商品の一部についてカスタマイズに応じることは有益だが、日々の運行において、まったく異なる個別の要望ごとの商品を1から用意することは、大きなビジネスとしては有益ではない。(※注)
繰り返して売れる部分を商品に多く持たせることが重要である。
新規カスタマを増やすためには、マーケティング戦略などを活用することでマスで対応することができる。

(※注)フルカスタム・メードを期待する需要があるのは事実で、そのようなニッチなビジネス領域はあるが、ニッチであるからこその需要だと思う。

●クライアント的使い方

HOW, WHERE:
この使い方は、自分の手段を実現することができるソリューションを、それを提供できる者に依頼する。

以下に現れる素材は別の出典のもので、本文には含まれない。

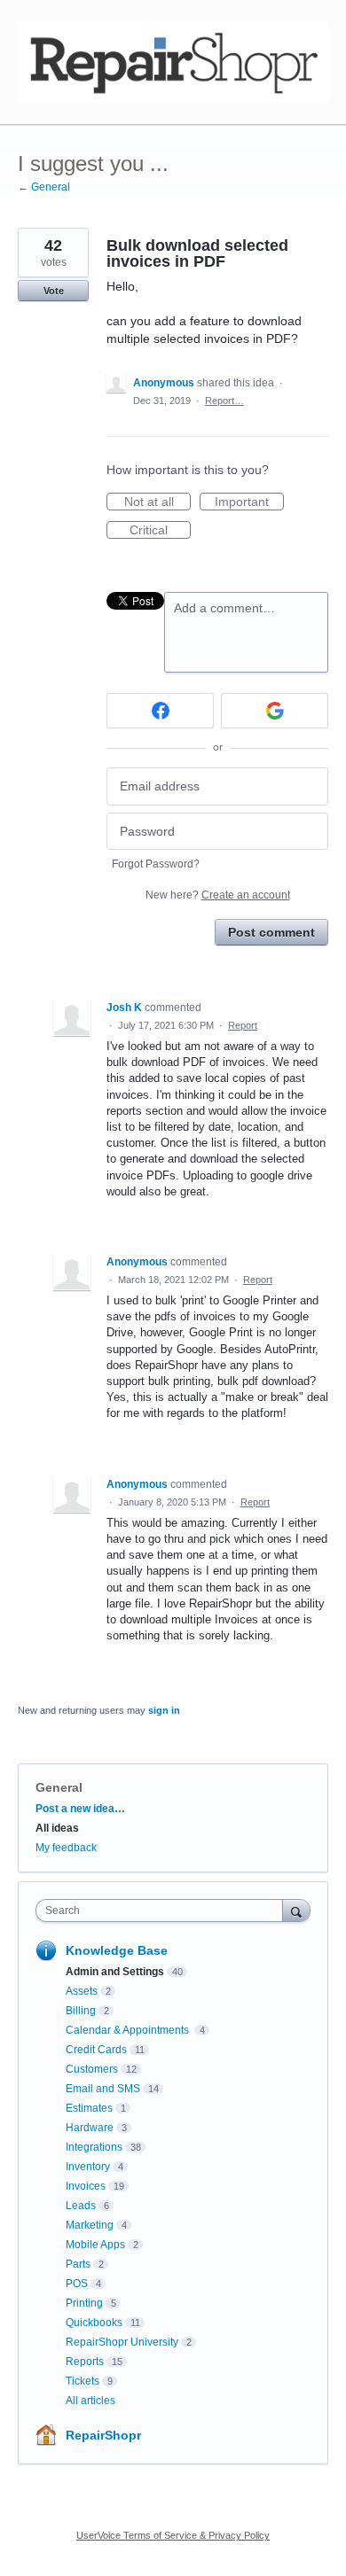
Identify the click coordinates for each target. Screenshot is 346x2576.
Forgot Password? (156, 864)
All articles (90, 2400)
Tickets (82, 2381)
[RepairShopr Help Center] (173, 62)
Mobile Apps (95, 2244)
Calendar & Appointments (129, 2030)
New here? (217, 895)
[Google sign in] (274, 710)
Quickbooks (94, 2322)
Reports (85, 2361)
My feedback (66, 1847)
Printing (84, 2303)
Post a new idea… (80, 1808)
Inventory (88, 2166)
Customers (92, 2069)
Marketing (90, 2225)
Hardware (90, 2127)
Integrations (94, 2147)
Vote (53, 290)
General (59, 1787)
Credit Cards (96, 2049)
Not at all (157, 502)
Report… (224, 400)
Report (242, 1025)
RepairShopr (103, 2435)
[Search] (296, 1910)
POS (77, 2283)
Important (249, 502)
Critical (160, 531)
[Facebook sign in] (160, 710)
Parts (78, 2264)
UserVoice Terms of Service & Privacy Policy (173, 2535)
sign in (164, 1710)
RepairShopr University (122, 2342)
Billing (81, 2010)
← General (44, 187)
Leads (81, 2205)
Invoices (86, 2186)
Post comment (271, 932)
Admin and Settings (115, 1971)
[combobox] (163, 1910)
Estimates (89, 2108)
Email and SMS (103, 2088)
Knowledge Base (117, 1950)
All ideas (57, 1828)
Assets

個々のクライアントに対して、個々の期待に沿うソリューションを提供できるようにすることがビジネスに役立つ。
繰り返して売る事ができるソリューションを用意することは、マクロ的に見れば、運行効率を高めることに役立たない。
新規クライアントの開拓に相当のコストを要するため、
ソリューションを購入してくれたクライアントが次に希望するソリューションを、クライアントの要望に応じて用意することの方が、運行効率を高める場合が多い。



【2x2=4つのビジネス象限】

コンシューマとエンタープライズという2種類の財布と、カスタマとクライアントという2種類の使い方を組み合わせて、4つの象限に分けてビジネスの特性を整理することができる。

・ コンシューマ・カスタマ
・ コンシューマ・クライアント
・ エンタープライズ・カスタマ
・ エンタープライズ・クライアント

IT市場においては、コンシューマ・クライアントというのはニッチとなるであろうから、これら4つを大まかには、以下の2つに整理することもできる。

・ カスタマ
・ エンタープライズ・クライアント



【エンタープライズ・クライアント・ビジネスの失策】

エンタープライズ・クライアント・ビジネスについては、個々の期待に応じる能力のある人材が運行に従事しなければならないことになる。既製商品をただ選択させるだけではないビジネスだからである。
人材としては、そのような個々の期待に応じる能力のある人材とそうではない人材を比べた場合、当然前者の方がコストも高く、また調達も比較的困難になる。
だからといって、ビジネスの生産性を高めるために、個々の期待に応じる能力のない人材をエンタープライズ・クライアント・ビジネスの運行に従事させるのは誤りである。
誤った運行というよりは、運営なき運行と言うのが正確である。

このミスリードは、カスタマ向けのビジネス戦略を、エンタープライズ・クライアント向けに誤用したと思われる事例が散見される。
カスタマ・ビジネスにおいては、「繰り返しが金(GOLD)」であるが、エンタープライズ・クライアント・ビジネスでは「繰り返しは禁」とまでは言わないが、必ずしも最良策ではないという認識があまりに低い。
これは、カスタマ・ビジネスだけを習得した MBA 人種による勉強不十分によるミスリードと思われる向きもある。

そのような何らかのミスリードによって、ソリューションを繰り返し売るために、容易に調達できる人材を十分な育成もしないでエンタープライズ・クライアント・ビジネスの運行に採用した。
その結果、個々の期待に沿うことができるソリューションを提供できる人材の数が、エンタープライズ・クライアント・ビジネス市場の成長率と同程度には増えておらず、エンタープライズ・クライアント・ビジネス産業全体に占める割合は、実際には低下した。

その結果、ここにきて、IT産業のエンタープライズ・クライアント・ビジネスにおける品質低下の兆候が見られるようになった。
これは、ビジネス戦略を運営がミスリードしたことで、人材の適材適所を誤った運行が生じた失策として多いに見直さなければならないことであるが、IT業界のエゴは止まらない。




【人材育成】

ここまでの整理をすると、人材育成は、4つのビジネス象限を分けて考えなければならないことが推定できる。
そして、育成によっては人材の調達ができないと考えなければならない象限が存在していることにも気づかされる。
人材育成をすべきではない象限において、育成策を講じることは、百害あって一利なしとなるので注意しなければならない。
これを見誤ると、高品質のソリューションを提供する能力のある人材は、やがてIT産業には訪れなくなる。
その結果、IT産業全体の品質が低下して、さらに優秀な人材の獲得もできないという負のスパイラルが起こってしまう。

たとえ実際にやっていなくとも、やればできる人材がいる間は、その産業は回復できるが、できない人材ばかりとなったときには、その回復はもはや期待できない。
いったんそうなると、できない人材が食えなくなって自主退場するところまで、産業規模が落ち込んでから、適正な人材の規模で回復することになるのだろう。
そうなるくらいなら、適材適所となっていない人材を強制退場させることも考えなければ、正しい運営とはいえない。